Avoiding CRISPR: Plasmid design for genetic engineering
- Published
- Accepted
- Subject Areas
- Biochemistry, Bioengineering, Biotechnology, Microbiology, Molecular Biology
- Keywords
- CRISPR-Cas, genetic engineering, foreign DNA, bacteria, endonuclease, archaea, vector, PAM repeats, plasmid design
- Copyright
- © 2018 Ng
- Licence
- This is an open access article distributed under the terms of the Creative Commons Attribution License, which permits unrestricted use, distribution, reproduction and adaptation in any medium and for any purpose provided that it is properly attributed. For attribution, the original author(s), title, publication source (PeerJ Preprints) and either DOI or URL of the article must be cited.
- Cite this article
- 2018. Avoiding CRISPR: Plasmid design for genetic engineering. PeerJ Preprints 6:e26975v1 https://doi.org/10.7287/peerj.preprints.26975v1
Abstract
Clustered regularly interspersed short palindromic repeats (CRISPR) is a natural defense system for bacteria and archaea against foreign DNA and RNA. Specifically, short snippets of foreign DNA or RNA are incorporated into protospacer adjacent motif (PAM) repeats sequences in the genome of the bacterial species, and serve as molecular memory of past infections by viruses. These repeats are transcribed by RNA polymerases and perform constant surveillance of the bacterial cell cytoplasm for foreign DNA. Once detected, PAM sequences would bind to the foreign DNA leading to the recruitment of Cas endonuclease protein that cut the foreign DNA. Plasmids are double stranded DNA vectors that serve to carry foreign genes into the cell for genetic engineering. Hence, plasmids are also foreign DNA with respect to the CRISPR system of the cell. To avoid destruction by the Cas protein, plasmid should not contain sequences that would bind to any of the PAM sequences encoded in the genome of the bacterial species.

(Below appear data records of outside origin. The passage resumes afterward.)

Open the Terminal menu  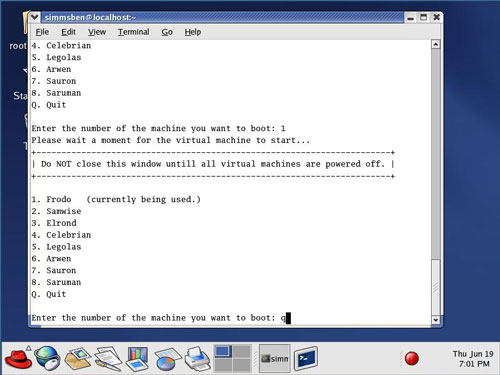[x=134, y=32]
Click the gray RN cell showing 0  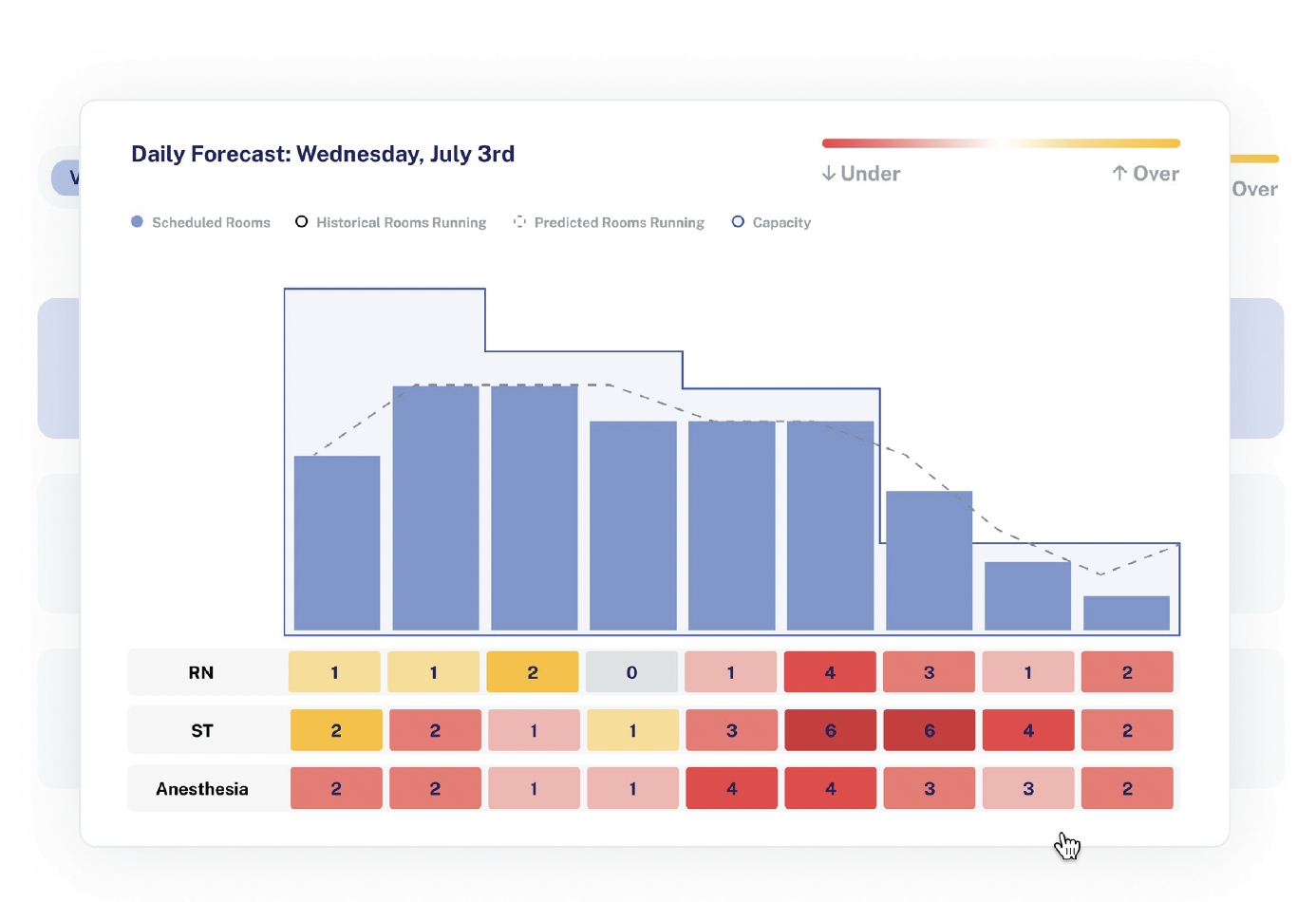(x=631, y=672)
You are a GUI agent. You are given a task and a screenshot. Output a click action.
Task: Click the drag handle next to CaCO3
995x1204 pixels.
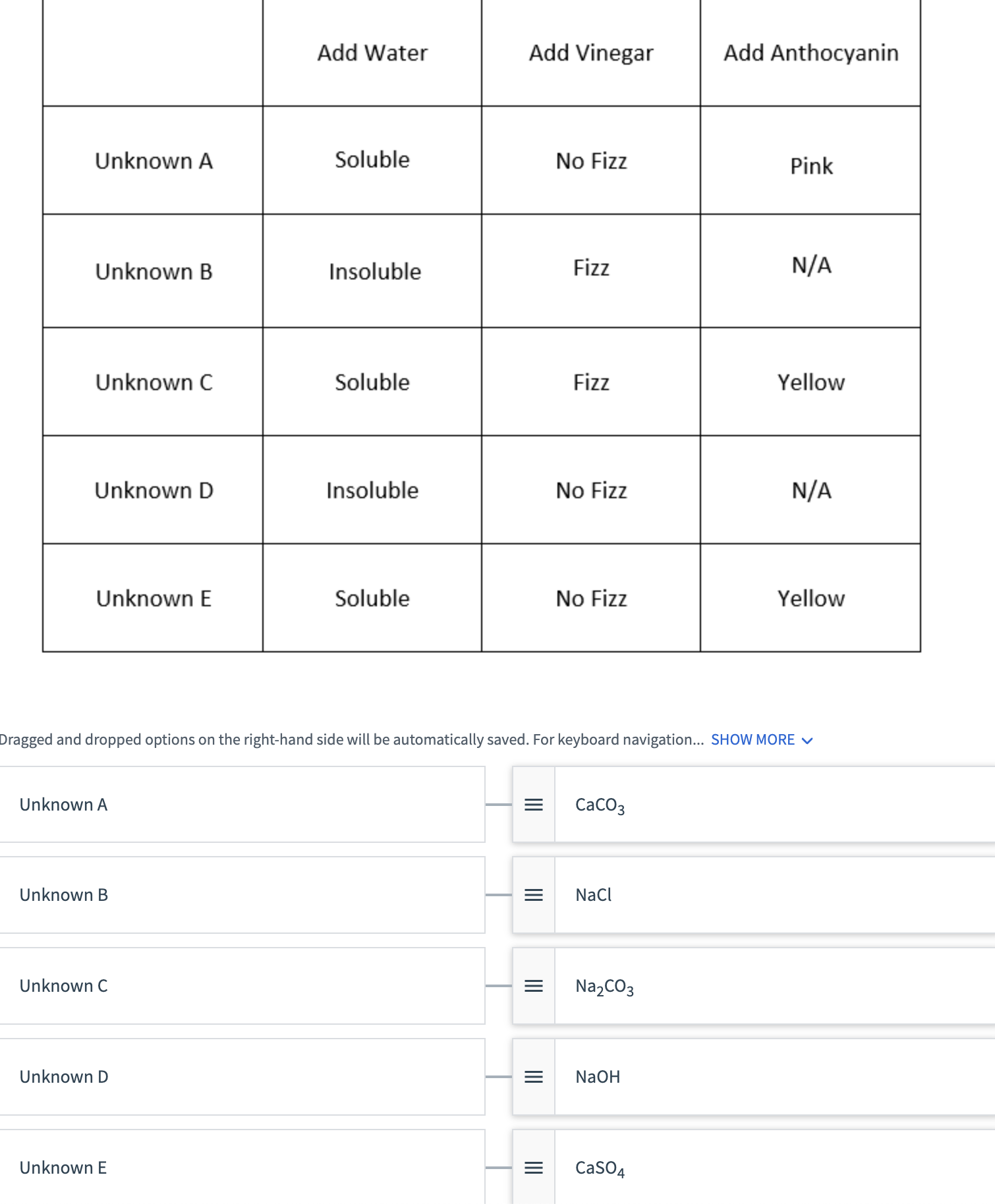tap(534, 805)
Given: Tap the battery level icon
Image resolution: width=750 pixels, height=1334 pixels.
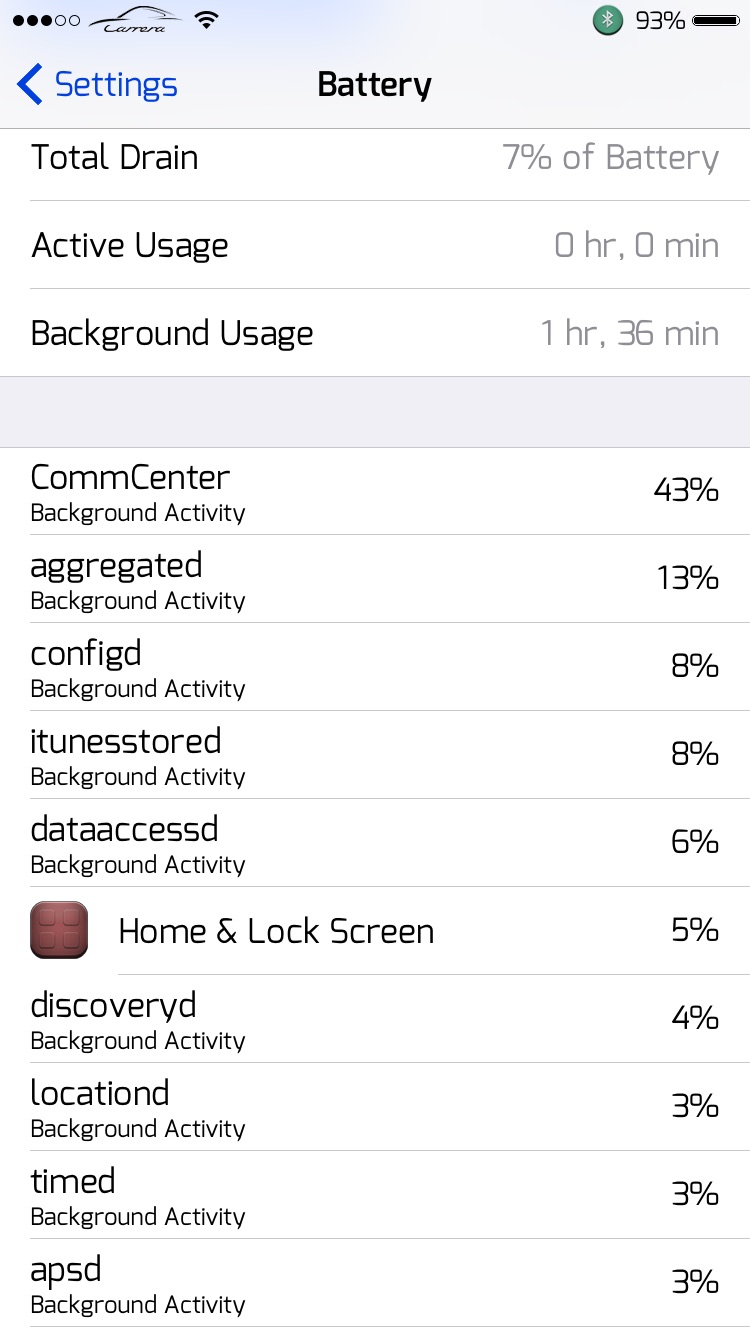Looking at the screenshot, I should click(x=716, y=20).
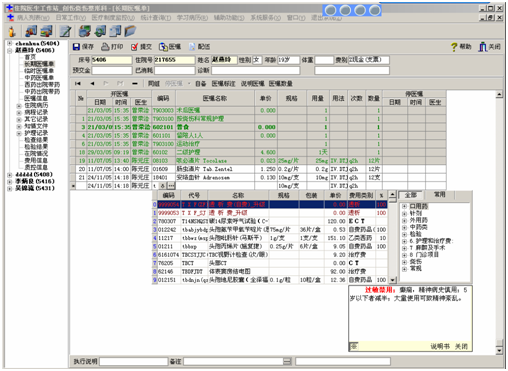Open the 医嘱 orders icon button
Image resolution: width=508 pixels, height=371 pixels.
(x=163, y=47)
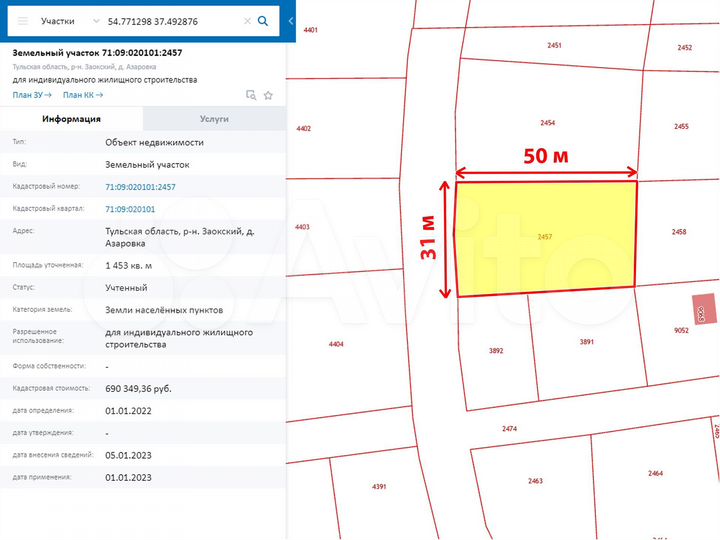The image size is (720, 540).
Task: Click in the coordinates search field
Action: (170, 20)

Thus, the PAM sequences of each bacterial species where genetic engineering is to be performed should be sequenced, and the knowledge gained utilized in the design of plasmid vectors that do not carry any of the sequences encoded by PAM repeats. Such an approach would help reduce the chances of destruction of plasmid vector once it was introduced to the cell, and would help improve the efficiency of plasmid transduction and genetic engineering. Collectively, CRISPR is a natural cellular defense system that could destroy introduced plasmid vector through recognition by PAM repeat sequences encoded in the cell’s genome. Sequencing of the PAM sequence of the bacterial species followed by careful design of the plasmid DNA sequence would significantly reduce the chances of destruction of the vector by CRISPR once it was introduced into the cell.
Author Comment
This is an abstract preprint.